UNCF relocates from Fairfax to D.C.

By Daniel de Vise

Lomax headshot (web).jpgHere is a guest blog by Michael L. Lomax, president and CEO of the United Negro College Fund. UNCF yesterday broke ground on a new headquarters in the Shaw neighborhood of the District, where it is relocating from Fairfax County.

By any standard, UNCF (the United Negro College Fund) is a national organization and a large one, in fact, the largest minority education organization in the country. Each year, we award 10,000 college scholarships to students from almost every state in the union and produce more than 9,000 college graduates. Our motto, "A mind is a terrible thing to waste," is almost universally recognized. Our revenue exceeds $200 million a year.

In fact it's precisely because we are a national organization that UNCF has taken an important step, not only for our organization, but, we hope, for American education. Yesterday, we held a groundbreaking for our new headquarters at Seventh and S streets NW in D.C.'s Shaw neighborhood. We expect our new home to be completed and ready for occupancy by the end of next year.

Why does it matter where UNCF locates its headquarters? How could such a move be of national importance or even interest?

This year marks the fortieth anniversary of the motto I quoted above, "A mind is a terrible thing to waste." The ideal those words express, that students of color can and should attend college and graduate seems unexceptionable today. Who could disagree?

Forty years ago, however, the notion was neither familiar nor accepted by many Americans. But over the intervening years, a succession of public service announcement campaigns -- V and radio spots, newspaper and magazine advertisements, and billboards and web banners, all built around "A mind is a terrible thing to waste," -- has seen a revolution in American ideas about race and education. Today African Americans and other students of color attend almost every college in the country. Today, less than three miles from where our new headquarters will stand, the White House is occupied by an African American president and first lady who have built lives of unprecedented success on education at some of the nation's greatest schools.

So things have changed since "A mind is a terrible thing to waste," and for the better. But they have not changed enough. Far too many African Americans and other children of color cannot attend and graduate from college, many because they cannot afford increasing tuition and other costs, and almost as many because they have not been given the strong academic preschool-to-high school education they need to enter and earn college degrees.

Nor is this a matter of concern only to those students who are not getting the college education they need and deserve.
In a country whose population will be majority-minority by mid-century, our failure to move children of color to and through college is a national crisis. The students of today are the scientists and engineers of tomorrow. If employers cannot fill their needs for college-educated professional and technical workers from among American college graduates, they will fill those needs from the pools of college graduates in other countries, our economic competitors. Not for nothing has President Obama said that "the nation that out-educates us today will out-compete us tomorrow."

It isn't just about economics. The students of today are also the community and civic leaders of tomorrow. Every study shows that college graduates are more active in the community than their counterparts whose education stopped after high school. College graduates are more likely to give blood, more likely to volunteer, and more likely to vote.
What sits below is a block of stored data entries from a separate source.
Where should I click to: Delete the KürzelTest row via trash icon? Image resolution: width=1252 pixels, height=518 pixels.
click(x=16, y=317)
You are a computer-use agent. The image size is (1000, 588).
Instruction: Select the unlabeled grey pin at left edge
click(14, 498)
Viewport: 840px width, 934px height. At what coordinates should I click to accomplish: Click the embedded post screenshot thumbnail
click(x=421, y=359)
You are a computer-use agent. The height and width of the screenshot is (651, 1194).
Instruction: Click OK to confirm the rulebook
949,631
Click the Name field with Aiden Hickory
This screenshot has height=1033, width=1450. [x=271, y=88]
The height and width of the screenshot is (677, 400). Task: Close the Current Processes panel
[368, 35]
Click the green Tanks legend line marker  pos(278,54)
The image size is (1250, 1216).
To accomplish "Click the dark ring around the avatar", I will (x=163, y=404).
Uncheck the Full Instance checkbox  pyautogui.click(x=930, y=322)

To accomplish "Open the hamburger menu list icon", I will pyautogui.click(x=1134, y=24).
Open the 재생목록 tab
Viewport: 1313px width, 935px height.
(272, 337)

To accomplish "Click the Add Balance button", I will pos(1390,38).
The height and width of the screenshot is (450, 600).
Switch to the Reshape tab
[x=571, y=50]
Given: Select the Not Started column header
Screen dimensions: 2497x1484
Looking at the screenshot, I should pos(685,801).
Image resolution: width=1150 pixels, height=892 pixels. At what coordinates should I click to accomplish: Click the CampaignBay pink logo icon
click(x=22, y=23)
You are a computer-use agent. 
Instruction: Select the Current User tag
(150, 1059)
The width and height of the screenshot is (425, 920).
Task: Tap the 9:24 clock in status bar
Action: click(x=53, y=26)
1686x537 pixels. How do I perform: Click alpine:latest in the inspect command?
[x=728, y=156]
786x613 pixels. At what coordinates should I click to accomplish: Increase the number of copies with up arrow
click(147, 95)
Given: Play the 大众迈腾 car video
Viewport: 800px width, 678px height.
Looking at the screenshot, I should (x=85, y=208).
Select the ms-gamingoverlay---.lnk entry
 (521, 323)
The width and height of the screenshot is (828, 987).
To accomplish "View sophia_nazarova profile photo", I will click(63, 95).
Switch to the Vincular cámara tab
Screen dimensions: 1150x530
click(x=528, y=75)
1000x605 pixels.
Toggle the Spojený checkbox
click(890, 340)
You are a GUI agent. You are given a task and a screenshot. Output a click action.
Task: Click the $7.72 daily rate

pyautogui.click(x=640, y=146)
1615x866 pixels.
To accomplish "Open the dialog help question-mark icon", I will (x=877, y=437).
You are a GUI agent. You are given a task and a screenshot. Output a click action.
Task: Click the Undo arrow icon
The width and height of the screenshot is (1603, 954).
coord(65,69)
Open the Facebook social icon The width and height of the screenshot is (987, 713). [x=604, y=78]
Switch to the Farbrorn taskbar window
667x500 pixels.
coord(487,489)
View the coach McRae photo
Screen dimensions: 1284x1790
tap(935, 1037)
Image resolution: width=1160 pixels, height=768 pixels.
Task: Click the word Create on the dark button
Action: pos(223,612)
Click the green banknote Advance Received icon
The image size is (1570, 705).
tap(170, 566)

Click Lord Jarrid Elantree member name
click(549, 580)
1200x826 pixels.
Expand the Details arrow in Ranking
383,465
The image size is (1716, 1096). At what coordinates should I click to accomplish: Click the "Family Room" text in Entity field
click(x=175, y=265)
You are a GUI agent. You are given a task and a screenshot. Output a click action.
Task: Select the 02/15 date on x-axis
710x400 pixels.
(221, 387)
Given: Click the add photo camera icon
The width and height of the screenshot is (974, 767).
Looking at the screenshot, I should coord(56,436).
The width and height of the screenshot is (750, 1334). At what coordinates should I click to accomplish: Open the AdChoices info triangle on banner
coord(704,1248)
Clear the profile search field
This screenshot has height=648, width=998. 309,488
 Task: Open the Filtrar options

And the higher incomes they earn result in increased tax revenues to pay for better streets, better recreational facilities and better schools.

What difference can a change in location make to challenges of this magnitude?

First, moving to D.C. will place UNCF at the center of the education reform conversation that is taking place in the country. While communities across the nation all seek better schools, the nation's capital has become the hub of the conversation. The Obama administration's Race to the Top, like No Child Left Behind before it, and other education initiatives, has provided a momentum to education reform that was missing before. While federal funds provide only a fraction of funding for education, it has turned out to be a pivotal fraction.

In addition to being the seat of the national government, Washington is also the national gathering place for education stakeholders. The American Council on Education is in D.C. So is the American Association for Higher Education and the American Association of University Professors. Both of the country's major teacher's unions, the National Education Association and the American Federation of Teachers, are headquartered here.

But although the most pressing educational challenge facing the country is the educational needs of children of color, none of these organizations has as its exclusive focus minority education--except UNCF. That has been our mission for 67 years, and it has made us one of the country's most visible and respected organizations in the country. We think UNCF has the credibility, among communities of color and in the country at large, to make sure that the interests of minority students are heard and their needs are addressed. And we believe that there is no place from which those voices can be heard more loudly and clearly than Washington, D.C.

Moving into D.C. will also enable UNCF to help students go to and through college in a more direct way. Much of the first floor of our building will be devoted to a "College Knowledge Center," a place at which students can get guidance preparing for college, a process that needs to start not in junior or senior year of high school, but much earlier, no later than the middle school years. Sixty-two percent of the low-income minority students who attend our member colleges and universities are first-generation learners, the first in their families to attend college. They don't have the father, mother or older brother or sister to tell them the courses they need to take to be competitive in the college admissions process, or to advise them on taking the SAT or ACT or applying for financial aid. That's the role UNCF's new College Knowledge Center will play, serving students from the D.C. area and the tens of thousands of students who visit D.C. each year on school trips. And to play that role, we need to go where the students are. Not in a Virginia office complex, but at ground level in the city which is home to one of the country's most exciting education reform efforts.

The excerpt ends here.